Ramus, en 1545, est condamné comme calomniateur d’Aristote; on lui interdit l’enseignement de la philosophie. Charpentier, jeune écolier, applaudit, triomphe et bafoue même son futur adversaire, en jouant son rôle dans des représentations théâtrales de mauvais goût, dit-on.

Ramus, au collège de Presles, introduit des méthodes nouvelles. Charpentier, recteur à l’âge de vingt-cinq ans, le cite devant le parlement, plaide contre son adversaire, le fait condamner, se dit lier du rôle qu’il a joué (hœc summa est mihi gloria), et sans fausse modestie, il triomphe.

Ramus, doyen au Collège Royal, cite à son tour Charpentier devant le parlement. Après avoir fait admirer son éloquence par un juge excellent et illustre. Charpentier entend le tribunal rendre hommage à son heureux esprit et proclamer son talent connu de tous. Cette fois encore il triompha.

Ramus, exaspéré, soulève des difficultés de tout genre ; il s’adresse au conseil du roi, et veut au moins imposer un programme. Charpentier enseigne à sa guise et triomphe.

Ramus est révoqué, non-seulement comme doyen, mais comme professeur.

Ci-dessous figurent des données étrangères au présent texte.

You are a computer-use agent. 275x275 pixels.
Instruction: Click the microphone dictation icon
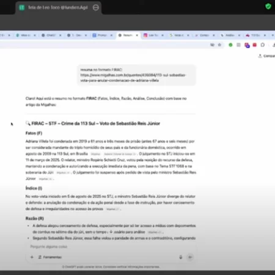(181, 257)
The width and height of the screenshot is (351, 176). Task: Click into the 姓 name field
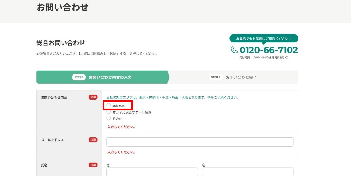[x=152, y=172]
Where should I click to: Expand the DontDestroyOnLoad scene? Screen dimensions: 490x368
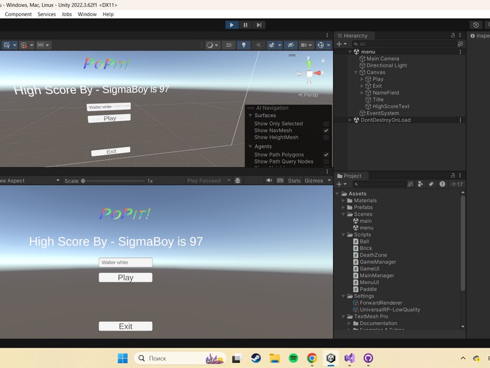(350, 120)
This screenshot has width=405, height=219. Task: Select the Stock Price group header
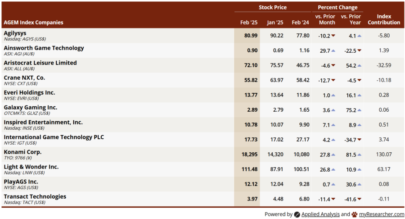[x=272, y=7]
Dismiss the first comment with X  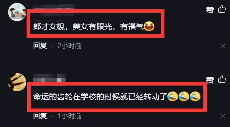[223, 46]
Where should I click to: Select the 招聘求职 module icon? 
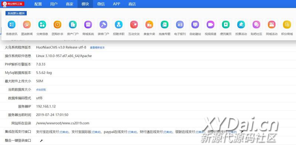click(118, 24)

Défense lui est faite d’enseigner; il est exclu du collège de Presles, et Charpentier triomphe encore. Il eût été plus généreux de plaindre son ennemi et de lui tendre la main ; mais où voit-on l’incurable blessure faite à son orgueil? Loin de découvrir sa haine avec un incroyable cynisme, il la cachait bien soigneusement quand il écrivait : « Veux-tu savoir, ami, pourquoi dans nos discussions je te nomme Thessalus ? Je crains de voir au nom de Ramus tout le monde accourir, comme si nous voulions renouveler dans l’Académie les disputes religieuses sagement assoupies par l’édit royal. C’est pour cela que je cherche un nom inconnu à la foule ignorante. »

Charpentier meurt enfin. Son oraison funèbre est prononcée devant l’Université assemblée, devant ceux, dit-on, qui le connaissaient pour un assassin et qui vingt ans plus tard auraient rougi d’entendre prononcer son nom.